Although the authorities may refrain from issuing a declaration of smuggling when the obligated party spontaneously remedies their obligations, this possibility will not apply in cases where the conduct involves a lack of authorization or the breach of obligations other than payment obligations, particularly those that should have been fulfilled prior to the importation of the goods.

The determination of this type of omissions by the competent authorities may give rise to the filing of a complaint before the courts requesting the judge to issue an MPD in these proceedings.

In this same sense, the wording of the mentioned constitutional reform may give rise to the interpretation that, not only is the MPD applicable to those conducts or omissions that are formally typified as smuggling, but also to similar cases that are provided by article 105 of the CFF as punishable with the same penalties of smuggling such as:

  • To sell, acquire, or possess foreign goods without documentation proving their legal presence in the country, without prior authorization from the competent authority, or when their importation is prohibited.
  • To import vehicles intended to remain in the border strip or region, or to temporarily bring them into the rest of the country, without having residency in that region, without fulfilling the corresponding requirements, or allowing unauthorized third parties to use them.
  • To fail to return to a foreign country goods that should have remained in the same condition, or to use goods subject to export programs for a different purpose than the one for which they were imported.
  • To remove alcoholic beverages, tax seals, or attached security labels from customs, bonded warehouses, or fiscal or customs facilities.
  • To falsely certify origin in order to import goods under preferential tariff treatment into a country with which an international treaty or agreement exists, and where such treaty provides for sanctions and reciprocity.
  • To introduce goods into another country from national territory while omitting full or partial payment of the applicable foreign trade taxes in that country.
  • To indicate on the customs declaration the name, business name, or Federal Taxpayer Registry (RFC) code of a person who did not request the foreign trade operation, or to use false data; to indicate a tax address that does not belong to the importer; to list a foreign address where the supplier cannot be located; or to transmit information related to the value and commercialization of goods based on a false invoice.
  • To present false or altered documents to customs authorities.
  • To transmit to the electronic system information different from that declared in the customs form or invoice, or to attempt to prove the legal presence of foreign trade goods with documents containing information different from that submitted electronically.
  • To fail to declare upon entry or exit from the country the carrying of amounts in cash, in national or foreign checks, payment orders, or any other collectible documents—or combinations thereof—that exceed thirty thousand U.S. dollars.

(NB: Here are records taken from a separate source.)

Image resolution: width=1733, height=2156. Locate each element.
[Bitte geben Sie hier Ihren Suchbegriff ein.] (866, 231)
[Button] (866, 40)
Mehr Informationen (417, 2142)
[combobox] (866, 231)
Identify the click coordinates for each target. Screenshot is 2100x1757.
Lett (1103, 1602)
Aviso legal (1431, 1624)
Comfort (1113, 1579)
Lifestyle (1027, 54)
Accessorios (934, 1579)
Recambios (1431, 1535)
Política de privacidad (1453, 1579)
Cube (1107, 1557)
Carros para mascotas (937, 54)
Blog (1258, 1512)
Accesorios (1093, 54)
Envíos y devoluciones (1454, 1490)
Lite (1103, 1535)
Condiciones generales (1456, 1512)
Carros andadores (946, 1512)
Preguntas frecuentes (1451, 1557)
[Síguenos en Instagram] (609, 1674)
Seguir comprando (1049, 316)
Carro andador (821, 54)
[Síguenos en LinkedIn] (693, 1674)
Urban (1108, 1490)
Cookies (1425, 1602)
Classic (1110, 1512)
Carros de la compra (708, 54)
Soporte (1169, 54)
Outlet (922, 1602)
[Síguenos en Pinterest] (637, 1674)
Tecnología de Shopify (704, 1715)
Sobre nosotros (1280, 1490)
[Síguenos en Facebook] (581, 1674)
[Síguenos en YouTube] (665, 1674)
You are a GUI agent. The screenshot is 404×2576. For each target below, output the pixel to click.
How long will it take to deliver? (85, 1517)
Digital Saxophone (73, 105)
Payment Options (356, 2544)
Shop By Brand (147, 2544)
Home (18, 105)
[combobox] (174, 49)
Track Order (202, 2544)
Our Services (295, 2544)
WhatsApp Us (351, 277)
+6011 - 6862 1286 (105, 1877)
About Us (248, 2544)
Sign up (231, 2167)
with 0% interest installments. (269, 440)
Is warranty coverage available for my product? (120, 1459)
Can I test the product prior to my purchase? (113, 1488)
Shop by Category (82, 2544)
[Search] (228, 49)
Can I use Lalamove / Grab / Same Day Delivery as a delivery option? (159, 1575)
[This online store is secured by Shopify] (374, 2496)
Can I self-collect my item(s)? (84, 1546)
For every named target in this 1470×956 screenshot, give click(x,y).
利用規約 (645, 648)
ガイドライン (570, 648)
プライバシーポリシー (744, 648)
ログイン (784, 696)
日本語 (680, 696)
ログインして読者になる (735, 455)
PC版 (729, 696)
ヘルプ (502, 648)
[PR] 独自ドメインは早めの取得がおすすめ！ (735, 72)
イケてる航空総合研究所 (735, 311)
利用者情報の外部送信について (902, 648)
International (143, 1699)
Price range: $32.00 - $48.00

Finally, it must be taken into consideration that, in the matter of crimes subject to the applicability of the MPD, the text of article 19 itself establishes that the interpretation regarding the cases that merit it must be literal, without it being valid to consider another type of analogous or extensive interpretation on which the terms of the MPD can be suspended, modified or rendered nugatory.

As can be seen from the above, the number of grounds for a possible determination of the commission of the crime of smuggling that could be subject to a potential MPD is extremely relevant. Therefore, people who carry out the introduction of foreign trade goods into the country must pay special attention to the situations that could result in the same, even when the corresponding faults or omissions are of a merely administrative nature.